### Excerpted passage
Lets go back to the mathematical expression we
were using earlier and see what happens if we use
list index notation on it. First, we will create a
view of this expression's tree that includes node
position numbers for easy reference.

%mathpiper

ViewTreeParts(tree, ShowPositions:True, Scale:1.5, FontSize:20);

%/mathpiper

    %output,preserve="false"
      Result: 
.   %/output




The position indicators in the view of the tree
can be used with index notation to easily access
any part of the tree, including all of the
operators.

In> tree[0]

    %output,preserve="false"
      Result: ==
.   %/output


In> tree[1]

    %output,preserve="false"
      Result: a + b
.   %/output


In> tree[2]

    %output,preserve="false"
      Result: c*(d - e/f)
.   %/output


In> tree[2][0]

    %output,preserve="false"

### Data excerpt
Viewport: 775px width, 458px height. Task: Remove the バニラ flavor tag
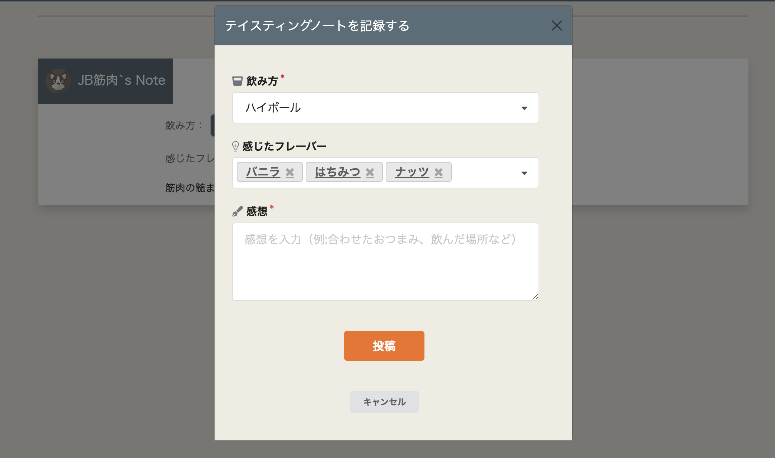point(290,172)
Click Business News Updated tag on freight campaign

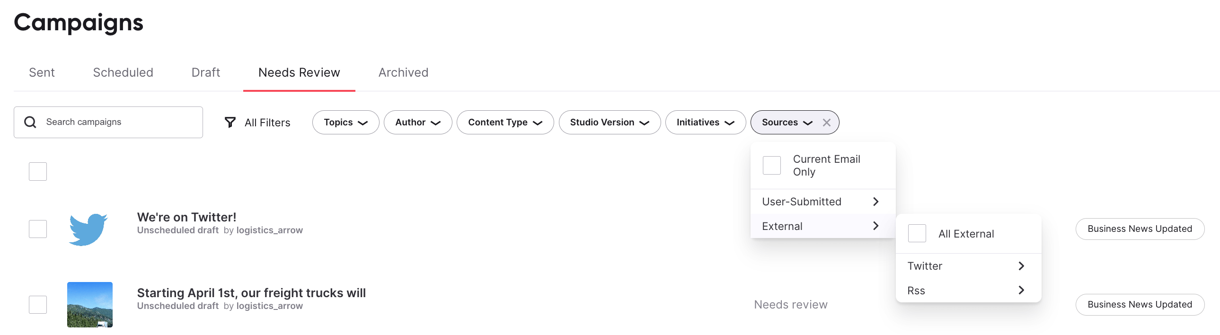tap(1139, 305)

### Required task
In the excerpted passage on tree index notation, which index expressions are entered after "In>"?

### Written solution
tree[0], tree[1], tree[2], tree[2][0]